(MATERIAL FOR THE TASK):

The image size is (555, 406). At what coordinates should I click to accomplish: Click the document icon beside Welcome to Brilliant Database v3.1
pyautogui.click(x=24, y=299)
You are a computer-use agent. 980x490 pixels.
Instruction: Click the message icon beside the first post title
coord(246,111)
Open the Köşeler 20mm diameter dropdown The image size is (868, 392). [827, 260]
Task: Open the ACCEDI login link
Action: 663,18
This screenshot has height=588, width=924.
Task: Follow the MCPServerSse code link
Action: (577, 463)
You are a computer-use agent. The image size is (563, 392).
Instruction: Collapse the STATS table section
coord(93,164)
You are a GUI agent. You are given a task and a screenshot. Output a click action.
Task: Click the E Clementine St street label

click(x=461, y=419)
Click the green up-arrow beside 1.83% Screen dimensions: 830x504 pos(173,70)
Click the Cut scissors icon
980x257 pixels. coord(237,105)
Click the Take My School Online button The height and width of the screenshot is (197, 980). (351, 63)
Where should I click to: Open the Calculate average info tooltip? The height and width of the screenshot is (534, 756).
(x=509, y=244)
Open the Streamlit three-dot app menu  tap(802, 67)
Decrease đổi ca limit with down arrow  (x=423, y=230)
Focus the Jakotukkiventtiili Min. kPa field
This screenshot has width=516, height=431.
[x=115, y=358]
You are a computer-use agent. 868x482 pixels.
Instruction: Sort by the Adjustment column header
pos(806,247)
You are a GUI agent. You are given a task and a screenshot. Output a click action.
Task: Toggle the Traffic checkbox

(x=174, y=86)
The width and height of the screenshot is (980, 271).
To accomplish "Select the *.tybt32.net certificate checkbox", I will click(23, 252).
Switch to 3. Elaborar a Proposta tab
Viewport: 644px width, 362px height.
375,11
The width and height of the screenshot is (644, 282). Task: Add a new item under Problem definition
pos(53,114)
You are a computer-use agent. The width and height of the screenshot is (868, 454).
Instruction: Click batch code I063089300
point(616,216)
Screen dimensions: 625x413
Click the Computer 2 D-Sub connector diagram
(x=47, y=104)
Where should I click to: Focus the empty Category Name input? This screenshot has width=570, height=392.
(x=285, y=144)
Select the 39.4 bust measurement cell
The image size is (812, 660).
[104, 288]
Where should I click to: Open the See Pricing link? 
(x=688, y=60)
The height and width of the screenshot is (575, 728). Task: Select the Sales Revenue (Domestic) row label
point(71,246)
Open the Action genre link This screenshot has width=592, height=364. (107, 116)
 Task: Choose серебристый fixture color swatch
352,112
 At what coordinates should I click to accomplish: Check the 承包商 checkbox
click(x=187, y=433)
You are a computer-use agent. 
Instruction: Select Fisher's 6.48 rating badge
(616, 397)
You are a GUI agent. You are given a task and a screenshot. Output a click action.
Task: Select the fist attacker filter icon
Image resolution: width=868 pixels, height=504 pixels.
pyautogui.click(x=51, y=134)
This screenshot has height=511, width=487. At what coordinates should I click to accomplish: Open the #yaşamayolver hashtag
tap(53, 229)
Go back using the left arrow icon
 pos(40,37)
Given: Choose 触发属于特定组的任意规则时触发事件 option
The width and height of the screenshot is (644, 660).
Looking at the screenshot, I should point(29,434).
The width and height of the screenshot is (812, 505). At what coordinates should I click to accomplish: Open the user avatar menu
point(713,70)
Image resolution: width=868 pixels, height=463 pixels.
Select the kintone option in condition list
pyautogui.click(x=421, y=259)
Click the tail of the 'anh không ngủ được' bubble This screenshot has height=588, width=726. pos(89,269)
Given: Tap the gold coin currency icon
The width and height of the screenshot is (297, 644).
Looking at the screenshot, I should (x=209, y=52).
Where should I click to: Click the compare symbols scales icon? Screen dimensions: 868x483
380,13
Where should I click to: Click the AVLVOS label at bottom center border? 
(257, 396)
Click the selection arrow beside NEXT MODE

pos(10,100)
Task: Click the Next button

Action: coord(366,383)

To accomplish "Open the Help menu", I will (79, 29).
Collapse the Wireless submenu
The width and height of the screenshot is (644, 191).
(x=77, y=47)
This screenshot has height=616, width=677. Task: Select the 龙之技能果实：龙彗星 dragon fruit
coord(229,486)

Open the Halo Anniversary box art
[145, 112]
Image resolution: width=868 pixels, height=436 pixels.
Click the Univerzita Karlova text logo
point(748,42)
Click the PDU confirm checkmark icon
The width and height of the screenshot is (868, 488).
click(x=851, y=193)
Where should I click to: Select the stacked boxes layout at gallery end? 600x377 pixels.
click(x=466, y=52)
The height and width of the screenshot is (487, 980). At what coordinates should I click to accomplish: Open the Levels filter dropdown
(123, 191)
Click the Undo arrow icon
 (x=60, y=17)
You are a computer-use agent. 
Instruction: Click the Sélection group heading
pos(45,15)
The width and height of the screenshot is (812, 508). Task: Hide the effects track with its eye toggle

(TASK TO COMPLETE):
Would you output the entire listing exactly as written?

(TASK RESPONSE):
The image size is (555, 406). At what coordinates should I click to accomplish: Click the document icon beside Welcome to Brilliant Database v3.1
pyautogui.click(x=24, y=299)
You are a computer-use agent. 980x490 pixels.
Instruction: Click the message icon beside the first post title
coord(246,111)
Open the Köşeler 20mm diameter dropdown The image size is (868, 392). [827, 260]
Task: Open the ACCEDI login link
Action: 663,18
This screenshot has height=588, width=924.
Task: Follow the MCPServerSse code link
Action: (577, 463)
You are a computer-use agent. The image size is (563, 392).
Instruction: Collapse the STATS table section
coord(93,164)
You are a GUI agent. You are given a task and a screenshot. Output a click action.
Task: Click the E Clementine St street label

click(x=461, y=419)
Click the green up-arrow beside 1.83% Screen dimensions: 830x504 pos(173,70)
Click the Cut scissors icon
980x257 pixels. coord(237,105)
Click the Take My School Online button The height and width of the screenshot is (197, 980). (351, 63)
Where should I click to: Open the Calculate average info tooltip? The height and width of the screenshot is (534, 756).
(x=509, y=244)
Open the Streamlit three-dot app menu  tap(802, 67)
Decrease đổi ca limit with down arrow  (x=423, y=230)
Focus the Jakotukkiventtiili Min. kPa field
This screenshot has width=516, height=431.
[x=115, y=358]
You are a computer-use agent. 868x482 pixels.
Instruction: Sort by the Adjustment column header
pos(806,247)
You are a GUI agent. You are given a task and a screenshot. Output a click action.
Task: Toggle the Traffic checkbox

(x=174, y=86)
The width and height of the screenshot is (980, 271).
To accomplish "Select the *.tybt32.net certificate checkbox", I will click(23, 252).
Switch to 3. Elaborar a Proposta tab
Viewport: 644px width, 362px height.
375,11
The width and height of the screenshot is (644, 282). Task: Add a new item under Problem definition
pos(53,114)
You are a computer-use agent. The width and height of the screenshot is (868, 454).
Instruction: Click batch code I063089300
point(616,216)
Screen dimensions: 625x413
Click the Computer 2 D-Sub connector diagram
(x=47, y=104)
Where should I click to: Focus the empty Category Name input? This screenshot has width=570, height=392.
(x=285, y=144)
Select the 39.4 bust measurement cell
The image size is (812, 660).
[104, 288]
Where should I click to: Open the See Pricing link? 
(x=688, y=60)
The height and width of the screenshot is (575, 728). Task: Select the Sales Revenue (Domestic) row label
point(71,246)
Open the Action genre link This screenshot has width=592, height=364. (107, 116)
 Task: Choose серебристый fixture color swatch
352,112
 At what coordinates should I click to accomplish: Check the 承包商 checkbox
click(x=187, y=433)
You are a computer-use agent. 
Instruction: Select Fisher's 6.48 rating badge
(616, 397)
You are a GUI agent. You are given a task and a screenshot. Output a click action.
Task: Select the fist attacker filter icon
Image resolution: width=868 pixels, height=504 pixels.
pyautogui.click(x=51, y=134)
This screenshot has height=511, width=487. At what coordinates should I click to accomplish: Open the #yaşamayolver hashtag
tap(53, 229)
Go back using the left arrow icon
 pos(40,37)
Given: Choose 触发属于特定组的任意规则时触发事件 option
The width and height of the screenshot is (644, 660).
Looking at the screenshot, I should point(29,434).
The width and height of the screenshot is (812, 505). At what coordinates should I click to accomplish: Open the user avatar menu
point(713,70)
Image resolution: width=868 pixels, height=463 pixels.
Select the kintone option in condition list
pyautogui.click(x=421, y=259)
Click the tail of the 'anh không ngủ được' bubble This screenshot has height=588, width=726. pos(89,269)
Given: Tap the gold coin currency icon
The width and height of the screenshot is (297, 644).
Looking at the screenshot, I should (x=209, y=52).
Where should I click to: Click the compare symbols scales icon? Screen dimensions: 868x483
380,13
Where should I click to: Click the AVLVOS label at bottom center border? 
(257, 396)
Click the selection arrow beside NEXT MODE

pos(10,100)
Task: Click the Next button

Action: coord(366,383)

To accomplish "Open the Help menu", I will (79, 29).
Collapse the Wireless submenu
The width and height of the screenshot is (644, 191).
(x=77, y=47)
This screenshot has height=616, width=677. Task: Select the 龙之技能果实：龙彗星 dragon fruit
coord(229,486)

Open the Halo Anniversary box art
[145, 112]
Image resolution: width=868 pixels, height=436 pixels.
Click the Univerzita Karlova text logo
point(748,42)
Click the PDU confirm checkmark icon
The width and height of the screenshot is (868, 488).
click(x=851, y=193)
Where should I click to: Select the stacked boxes layout at gallery end? 600x377 pixels.
click(x=466, y=52)
The height and width of the screenshot is (487, 980). At what coordinates should I click to accomplish: Open the Levels filter dropdown
(123, 191)
Click the Undo arrow icon
 (x=60, y=17)
You are a computer-use agent. 
Instruction: Click the Sélection group heading
pos(45,15)
The width and height of the screenshot is (812, 508). Task: Hide the effects track with its eye toggle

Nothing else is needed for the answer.